Не прощаясь, Софи отвернулась от Ильи Пафнутьевича и побежала назад, стараясь наступать в свои же, уже протоптанные следы. Нотариус и дородный дворник с номерной бляхой на груди провожали ее ошеломленными взглядами.
– Вот напасть-то! – пробормотал Илья Пафнутьевич и, подумав еще, довольно усмехнулся. Сегодня ему будет что рассказать Савелию Сидоровичу!
– Я еду туда! – с порога заявила Софи. – Фрося, подай мне пальто и капор.
– Куда?! Погоди, Софи! Ты что, внезапно сошла с ума? – возмутился возвратившийся в прихожую Петр Николаевич. – После этой твоей выходки тебе, чтобы не заболеть, нужно немедленно принять горячую ванну и лечь в постель. Ты никуда не поедешь!
– Да-а? – Софи, чуть прищурившись, взглянула на мужа.
Он опустил глаза. Никогда, никогда за все почти уже десять лет супружеской жизни Петр Николаевич не решался отчетливо и до конца проговорить себе, что значит этот взгляд и это «да-а?» в ответ на его пожелания, просьбы, приказы… «Я сам и мое мнение совершенно ничего для нее не значат… Нет! Об этом думать нельзя! Иначе…»
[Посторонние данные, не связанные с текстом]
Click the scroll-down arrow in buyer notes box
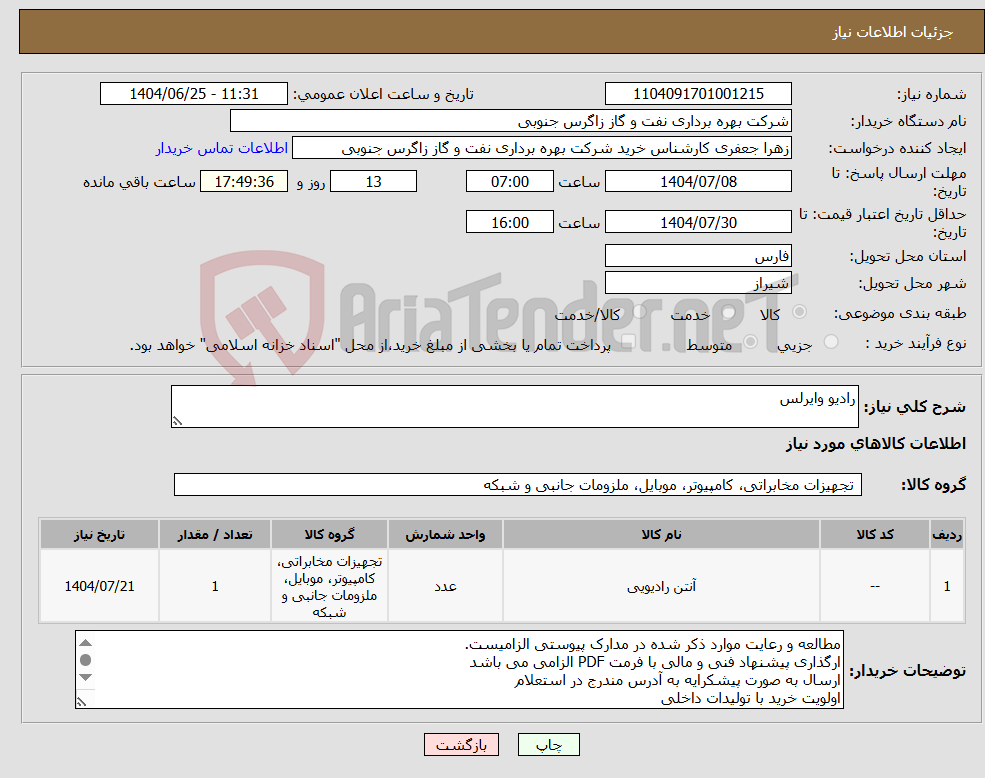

– Погоди, Пьер, не злись, я сейчас объясню, пока одеваюсь… Фрося, ну давай же, не тяни кота за хвост!.. Джонни десять лет. Он сын Саджун. Он болен от рождения, это называется Дауна болезнь. У него слабоумие, это так, но Саджун много с ним занималась, он может говорить, понимать, и любить тоже может и хочет. Ему сейчас так плохо и страшно, что и вообразить нельзя. Он же, наверное, даже не понимает, что произошло. Ему никто не объяснил, потому что с ним говорить можно только тогда, когда он не боится. Меня Джонни знает, я сумею его успокоить. Саджун оставила мне все, значит, она полагала, что я позабочусь о Джонни…
– Господи! – прошептал Петр Николаевич, обхватывая голову ладонями. – А отец? У этого Джонни есть отец?
– Нет. Его отец… Его отец был иностранцем. Он уехал из России и… и умер. Так что у Джонни теперь никого нет, кроме меня…
– Софи! Что это значит? Ты и вправду обезумела? Что ты говоришь? Ты хочешь немедленно поехать в публичный дом и забрать оттуда полоумного урода, оставшегося сиротой? А что дальше, позволь узнать?
– А дальше я отвезу его в Люблино, найму ему няньку из тамошних крестьян. И будет жить, сколько проживет. Доктор сказал Саджун, что у Джонни больное сердце, да и вообще эти дети долго не живут. К сожалению.
– К сожалению?! – вскричал Петр Николаевич, окончательно выведенный из себя абсурдностью ситуации.